Am Ende kehren wir zur ursprünglichen Frage des heutigen Tages zurück, nämlich, ob das „unbewegt Bewegende“ (UB) die Welt motiviert, indem es alles, was in der Welt existiert, mühelos, pausenlos und beständig, d.h., kontinuierlich fortbewegt.

Walter Seitter schlägt vor, den Begriff „Animismus“ als parallelen Begriff zum UB in Verbindung mit der Beseeltheit der Natur mitzudenken, was – meiner Ansicht nach – vom aristotelischen Gedankengang wegführe. Der Gedanke jedoch das „U“ des UB in seiner Funktion als motivierend zu interpretieren, hängt dennoch mit dem bewegenden Prinzip zusammen. Das „U“ wird in diesem Kontext von uns zudem als Lust-realisierend gedeutet, was zu einem anderen Wissensbereich*) führt, und als „Lustprinzip“ definiert wird. „Lust“ und „Motivieren“ sind in unserer Diskussion die zwei Wörter, die wir mit dem psychischen und physischen Bewegen verknüpfen, und welche signifikant dem Wort Leben und dem Lebendigsein (to zên) zukommen.

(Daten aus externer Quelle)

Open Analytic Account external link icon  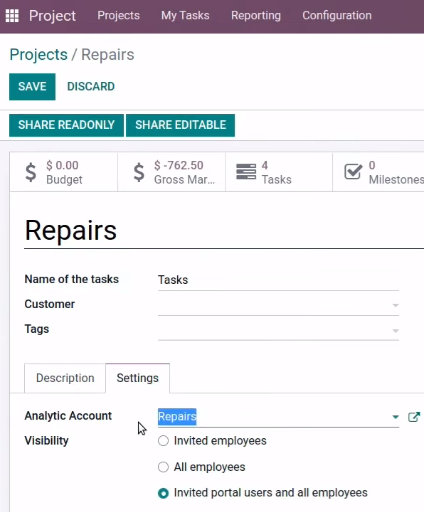click(414, 417)
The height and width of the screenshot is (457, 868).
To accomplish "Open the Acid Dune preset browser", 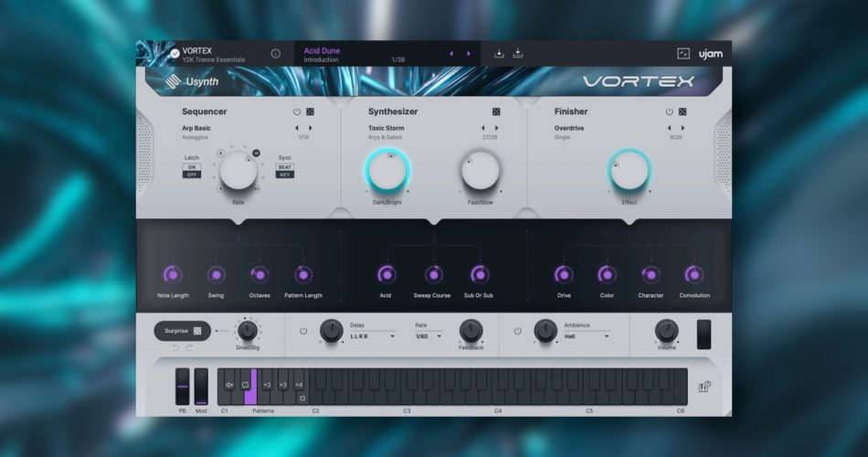I will click(365, 54).
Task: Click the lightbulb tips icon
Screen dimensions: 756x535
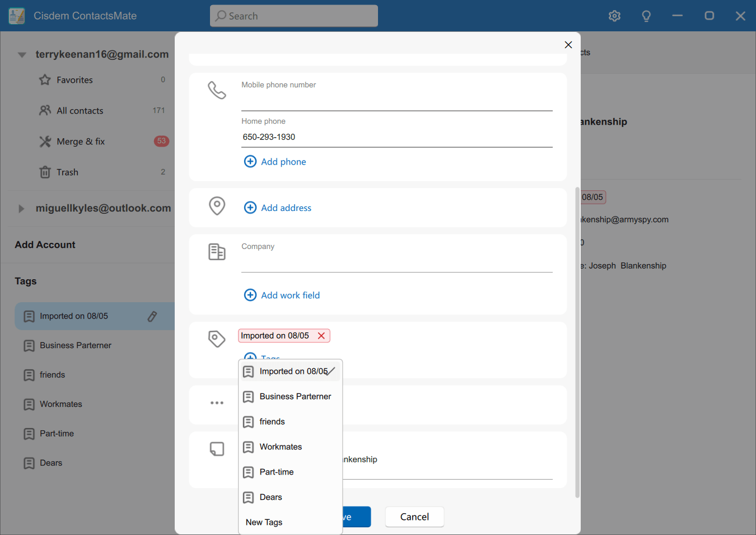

(*) Auch in Lacans Schriften finden sich Gedanken, die unsere Diskussion über das UB bereichern würden. Wie beispielsweise: „Wenn wir Lustprinzip dies […] nennen, dass durch sein Verhalten das Lebendige stets auf die Stufe minimaler Erregung zurückkehrt, und dass dieses Prinzip seine Ökonomie regelt, […].“ Jacques Lacan, „Über einen Diskurs, der nicht des Scheins wäre“, Das Seminar, Buch XVIII, übers. v. Hans-Dieter Gondek, Turia + Kant, 2023, S. 21.)